Peugeot à Sochaux

, par  Marc

En cette année 2010, année du 200ème anniversaire de la Maison Peugeot, j’aimerais revenir sur le bombardement de l’usine Peugeot de Sochaux dans la nuit du 15 et 16 juillet 1943. Vous rappeler, et pour certains peut-être vous apprendre, pourquoi ce bombardement, et les suites qui furent données à cet événement afin de protéger au mieux la population civile.

16 juillet 1943 : le bombardement de Sochaux

Jusqu’en 1942, la maison Peugeot réussit à continuer à fabriquer des productions civiles. D’autres grandes firmes sous la contrainte produisaient déjà du matériel pour l’aviation et pour les chars allemands.

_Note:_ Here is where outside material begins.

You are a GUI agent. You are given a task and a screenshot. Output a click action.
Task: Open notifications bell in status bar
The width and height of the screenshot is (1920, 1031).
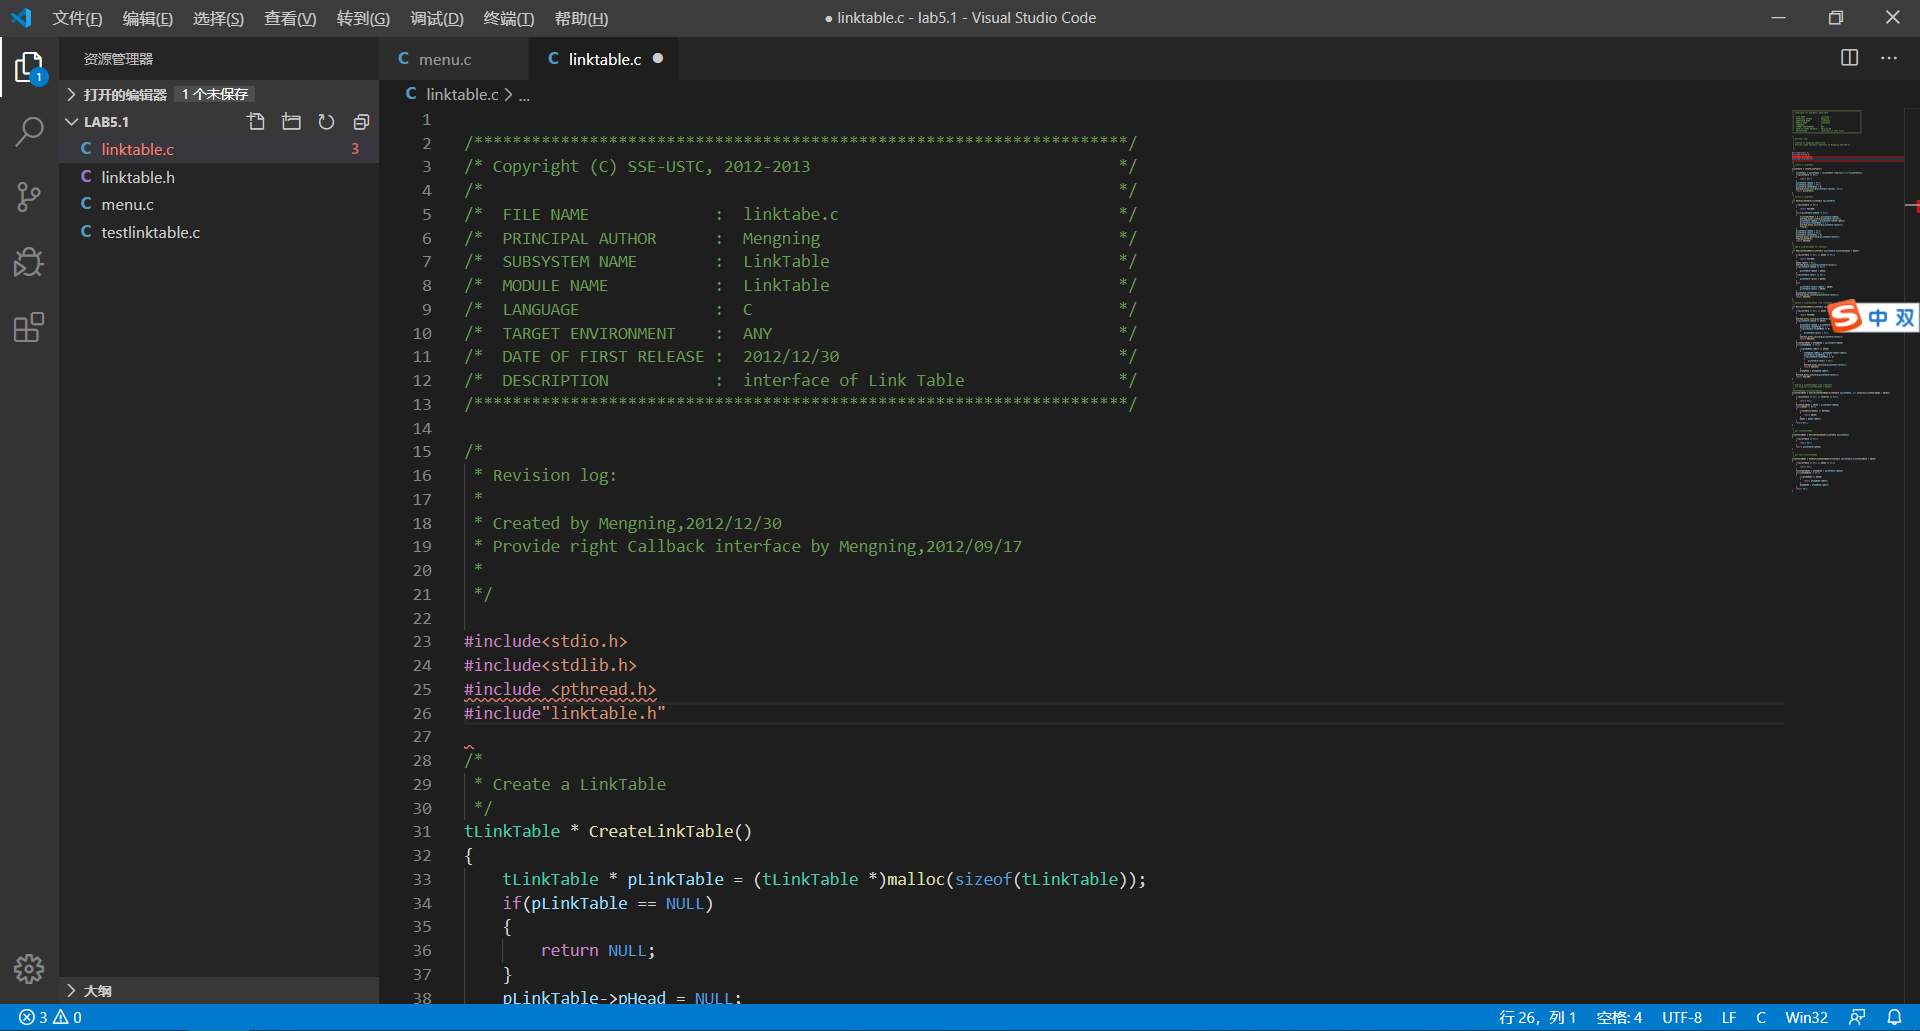(x=1894, y=1017)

A cette époque, et cela depuis plus d’un siècle, la famille Peugeot donne du travail à de nombreux ouvriers du pays de Montbéliard. Sous le Second Empire, ils fabriquaient des crinolines, puis des moulins à café du côté d’Hérimoncourt puis, sur le site de Sochaux, elle vint à l’automobile. En 1939, l’usine de Sochaux produisait en grandes séries (déjà pour l’époque), il était donc facile pour l’occupant, au mépris des conventions d’armistices, de produire des éléments de char (ou autres) : il suffit de changer de matrice sous le marteau pilon. C’est pour cela que l’Allemagne avait envoyé de ses techniciens pour superviser et diriger la direction française pour produire de fausses ambulances pour le front russe ainsi que des patins de chars. Il fut même question un moment de fabriquer des pièces pour l’aviation. Il était donc essentiel d’arrêter la production de cette machine de guerre au service de l’Allemagne

Les forces alliées décident de bombarder l’usine et ce sont les Anglais avec la R.A.F. (plus économe en vies humaines que les Américains) qui s’en chargeront. Malgré les grands risques pris dans leur « piqués » pour être au plus près de leurs cibles, les dégâts furent considérables. Il n’y eut qu’une trentaine de bombes sur l’usine, mais 700 tombèrent sur Sochaux, Vieux-Charmont, Nommay, Etupes et Allenjoie ! On pense qu’il y eut confusion dans les différents étangs du secteur à la lueur des fusées éclairantes (l’usine actuelle se trouve beaucoup sur des prairies humides qui ont été asséchées). Dans l’usine, la forge et l’emboutissage ont très peu souffert, la fonderie est touchée sérieusement ainsi que l’atelier de carrosserie, seul l’atelier de mécanique est en grande partie détruit. Le résultat est tel que l’on craint que Londres, informé des résultats, lance une nouvelle attaque.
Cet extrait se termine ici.